Items from a dataset:
[Start of section]

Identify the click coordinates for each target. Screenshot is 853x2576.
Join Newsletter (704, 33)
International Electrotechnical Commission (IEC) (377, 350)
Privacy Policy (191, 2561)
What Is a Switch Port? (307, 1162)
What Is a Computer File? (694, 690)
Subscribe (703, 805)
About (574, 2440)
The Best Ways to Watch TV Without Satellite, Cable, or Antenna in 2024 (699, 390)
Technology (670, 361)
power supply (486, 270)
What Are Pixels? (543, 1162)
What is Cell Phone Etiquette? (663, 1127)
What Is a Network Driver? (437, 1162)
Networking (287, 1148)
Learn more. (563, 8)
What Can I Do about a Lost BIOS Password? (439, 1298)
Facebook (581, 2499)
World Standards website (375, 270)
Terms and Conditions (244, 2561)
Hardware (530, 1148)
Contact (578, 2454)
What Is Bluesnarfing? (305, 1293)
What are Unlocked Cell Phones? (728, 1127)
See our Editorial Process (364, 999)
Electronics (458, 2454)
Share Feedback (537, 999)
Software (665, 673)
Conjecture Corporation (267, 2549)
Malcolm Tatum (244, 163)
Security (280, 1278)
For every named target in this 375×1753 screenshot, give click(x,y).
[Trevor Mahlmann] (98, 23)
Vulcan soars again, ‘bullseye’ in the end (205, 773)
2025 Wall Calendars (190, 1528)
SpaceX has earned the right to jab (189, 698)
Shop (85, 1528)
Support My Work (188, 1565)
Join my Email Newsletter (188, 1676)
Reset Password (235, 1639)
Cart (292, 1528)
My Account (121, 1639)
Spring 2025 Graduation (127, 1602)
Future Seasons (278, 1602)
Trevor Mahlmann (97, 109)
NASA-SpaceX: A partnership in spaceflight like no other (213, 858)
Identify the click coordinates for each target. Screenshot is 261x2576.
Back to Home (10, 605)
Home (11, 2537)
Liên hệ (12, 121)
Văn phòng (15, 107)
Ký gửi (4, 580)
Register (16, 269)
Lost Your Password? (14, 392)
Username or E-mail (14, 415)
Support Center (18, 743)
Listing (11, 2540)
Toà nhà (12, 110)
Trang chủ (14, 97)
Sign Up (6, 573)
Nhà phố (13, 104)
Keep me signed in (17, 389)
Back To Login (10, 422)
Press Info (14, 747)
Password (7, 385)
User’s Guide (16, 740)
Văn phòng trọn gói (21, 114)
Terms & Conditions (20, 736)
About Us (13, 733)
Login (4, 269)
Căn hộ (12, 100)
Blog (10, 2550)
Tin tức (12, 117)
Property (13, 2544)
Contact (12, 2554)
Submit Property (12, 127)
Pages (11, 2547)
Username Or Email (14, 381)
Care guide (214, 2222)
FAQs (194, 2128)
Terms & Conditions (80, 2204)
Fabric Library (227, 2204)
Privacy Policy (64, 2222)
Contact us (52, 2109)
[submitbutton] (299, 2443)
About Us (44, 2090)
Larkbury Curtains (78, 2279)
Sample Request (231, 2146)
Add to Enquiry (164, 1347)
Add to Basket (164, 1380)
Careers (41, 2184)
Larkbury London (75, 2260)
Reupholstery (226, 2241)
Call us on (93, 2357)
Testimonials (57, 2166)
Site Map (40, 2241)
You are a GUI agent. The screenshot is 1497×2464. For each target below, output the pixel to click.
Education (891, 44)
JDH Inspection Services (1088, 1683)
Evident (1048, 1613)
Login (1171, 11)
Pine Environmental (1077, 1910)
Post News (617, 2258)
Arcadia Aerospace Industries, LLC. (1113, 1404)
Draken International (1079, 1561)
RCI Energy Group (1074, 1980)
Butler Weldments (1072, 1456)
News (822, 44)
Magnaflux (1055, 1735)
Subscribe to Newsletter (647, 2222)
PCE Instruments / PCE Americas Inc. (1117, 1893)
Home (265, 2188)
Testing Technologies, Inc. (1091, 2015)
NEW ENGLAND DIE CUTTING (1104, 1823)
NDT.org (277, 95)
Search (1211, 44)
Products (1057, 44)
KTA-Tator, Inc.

[End of section]

## Assigned task
Identify every line above that includes the word "Terms", and show those lines.

## Completed task
Terms and Conditions (244, 2561)
Terms & Conditions (20, 736)
Terms & Conditions (80, 2204)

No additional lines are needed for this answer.